Mais de 6.500 enfermeiros pediram escusa de responsabilidade principalmente por falta de profissionais para garantir a segurança dos cuidados prestados, número que quintuplicou desde Novembro de 2021 (1.300 declarações entregues), revelou a Ordem dos Enfermeiros (OE).

 

«Em causa está a degradação dos serviços, sobretudo devido à falta de enfermeiros, o que leva ao incumprimento das dotações seguras, pondo em causa a qualidade e segurança dos cuidados prestados», refere a Ordem, que já recebeu 6.541 pedidos de escusa de responsabilidade, mais 974 face a Junho (5.567), quando divulgou os últimos dados.

«Só na zona Centro, os pedidos de escusa ascendem a 4.500, sobretudo, devido às situações que se vivem em Leiria e nas Caldas da Rainha», sublinha. Entre as declarações que chegaram à OE, a maioria corresponde a profissionais do Hospital de Leiria (3.484), do Centro Hospitalar do Oeste (constituído pelas unidades hospitalares de Caldas da Rainha, Peniche e Torres Vedras) – Caldas da Rainha (561) e do Centro Hospitalar e Universitário de Coimbra (338).

A região Sul, com um total de 1.726 declarações de escusa, é a segunda zona do país mais afectada, com o Hospital do Algarve a encabeçar o número (197), seguido do Centro Hospitalar Universitário Lisboa Norte, que integra o Hospital Santa Maria (195) e o Hospital Pulido Valente. O Hospital Fernando da Fonseca (Amadora-Sintra) e o Hospital de Setúbal também têm «um grande número de escusas apresentadas por enfermeiros», com 174 e 137, respectivamente.

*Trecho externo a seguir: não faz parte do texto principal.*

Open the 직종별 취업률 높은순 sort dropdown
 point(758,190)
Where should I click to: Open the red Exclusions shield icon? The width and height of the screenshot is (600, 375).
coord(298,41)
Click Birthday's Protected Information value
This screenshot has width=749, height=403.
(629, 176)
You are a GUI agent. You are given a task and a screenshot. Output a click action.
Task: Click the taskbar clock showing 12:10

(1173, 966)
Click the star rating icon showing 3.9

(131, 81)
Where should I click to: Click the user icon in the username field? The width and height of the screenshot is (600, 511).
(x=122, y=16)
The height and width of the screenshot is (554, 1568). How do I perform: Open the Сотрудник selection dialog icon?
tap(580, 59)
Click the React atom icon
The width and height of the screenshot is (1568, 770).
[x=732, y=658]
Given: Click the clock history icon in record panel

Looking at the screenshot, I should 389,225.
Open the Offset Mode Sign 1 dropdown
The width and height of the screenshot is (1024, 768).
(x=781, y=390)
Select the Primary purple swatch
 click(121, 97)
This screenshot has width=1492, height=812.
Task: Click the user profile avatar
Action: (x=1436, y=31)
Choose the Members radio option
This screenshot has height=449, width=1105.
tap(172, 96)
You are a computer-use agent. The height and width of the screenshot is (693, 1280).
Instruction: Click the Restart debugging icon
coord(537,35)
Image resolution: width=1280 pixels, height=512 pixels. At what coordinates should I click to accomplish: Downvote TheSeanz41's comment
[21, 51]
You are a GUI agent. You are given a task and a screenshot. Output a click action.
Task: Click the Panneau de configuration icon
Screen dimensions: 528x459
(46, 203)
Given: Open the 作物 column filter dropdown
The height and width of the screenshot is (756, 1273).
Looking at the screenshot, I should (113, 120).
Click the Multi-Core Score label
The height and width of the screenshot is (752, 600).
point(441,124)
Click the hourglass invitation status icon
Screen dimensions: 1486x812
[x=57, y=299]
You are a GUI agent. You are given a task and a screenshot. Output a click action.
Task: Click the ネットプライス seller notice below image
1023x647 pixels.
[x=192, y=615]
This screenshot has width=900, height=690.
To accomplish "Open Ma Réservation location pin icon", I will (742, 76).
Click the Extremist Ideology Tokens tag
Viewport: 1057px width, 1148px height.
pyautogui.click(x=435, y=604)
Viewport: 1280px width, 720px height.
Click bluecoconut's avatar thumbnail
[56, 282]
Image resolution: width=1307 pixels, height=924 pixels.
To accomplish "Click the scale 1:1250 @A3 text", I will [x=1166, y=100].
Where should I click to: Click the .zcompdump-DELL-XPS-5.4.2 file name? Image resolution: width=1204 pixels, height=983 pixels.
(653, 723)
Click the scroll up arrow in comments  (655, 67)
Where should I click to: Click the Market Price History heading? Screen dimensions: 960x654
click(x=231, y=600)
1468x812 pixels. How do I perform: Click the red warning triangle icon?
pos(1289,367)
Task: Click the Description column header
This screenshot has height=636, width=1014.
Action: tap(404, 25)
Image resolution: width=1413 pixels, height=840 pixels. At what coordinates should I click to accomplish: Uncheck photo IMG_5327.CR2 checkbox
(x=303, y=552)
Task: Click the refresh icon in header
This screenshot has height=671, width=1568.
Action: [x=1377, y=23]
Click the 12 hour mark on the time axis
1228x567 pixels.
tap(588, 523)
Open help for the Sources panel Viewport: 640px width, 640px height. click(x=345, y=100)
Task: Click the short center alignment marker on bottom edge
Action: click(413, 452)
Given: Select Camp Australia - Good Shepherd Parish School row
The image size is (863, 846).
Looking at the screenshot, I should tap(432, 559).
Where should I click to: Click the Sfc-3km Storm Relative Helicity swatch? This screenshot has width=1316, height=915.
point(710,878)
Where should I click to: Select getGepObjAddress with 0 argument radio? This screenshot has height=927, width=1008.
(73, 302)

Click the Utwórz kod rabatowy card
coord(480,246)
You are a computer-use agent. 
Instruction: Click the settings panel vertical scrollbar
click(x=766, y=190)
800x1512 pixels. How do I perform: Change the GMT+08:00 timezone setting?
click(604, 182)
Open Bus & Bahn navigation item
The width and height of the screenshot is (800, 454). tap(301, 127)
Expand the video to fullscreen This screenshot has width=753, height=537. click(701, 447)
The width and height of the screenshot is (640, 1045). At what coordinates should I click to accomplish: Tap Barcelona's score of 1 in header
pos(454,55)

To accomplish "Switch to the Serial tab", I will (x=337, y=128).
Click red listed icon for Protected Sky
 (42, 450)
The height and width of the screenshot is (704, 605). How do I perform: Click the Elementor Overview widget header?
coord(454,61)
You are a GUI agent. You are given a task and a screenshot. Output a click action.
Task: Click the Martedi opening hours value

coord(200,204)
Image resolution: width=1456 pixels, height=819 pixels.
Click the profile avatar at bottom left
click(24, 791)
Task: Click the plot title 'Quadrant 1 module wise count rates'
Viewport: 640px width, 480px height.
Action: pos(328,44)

Na região Norte, 132 profissionais apresentaram esta declaração, a maioria no Hospital Santa Maria Maior (47), em Barcelos, no Hospital São João (33), no Porto, no Centro Hospitalar de Vila Nova de Gaia/Espinho (21) e no Hospital de Braga (19).

Nos Açores, 128 enfermeiros recorreram a esta declaração, enquanto na Madeira foram 37.

Esta declaração foi disponibilizada pela OE em Janeiro de 2021, em plena crise pandémica, para acautelar eventuais acções disciplinares, civis ou mesmo criminais dos doentes a seu cargo. Citando estudos internacionais, a Ordem refere que «por cada doente a mais a cargo de um enfermeiro a mortalidade sobe 7% nos hospitais».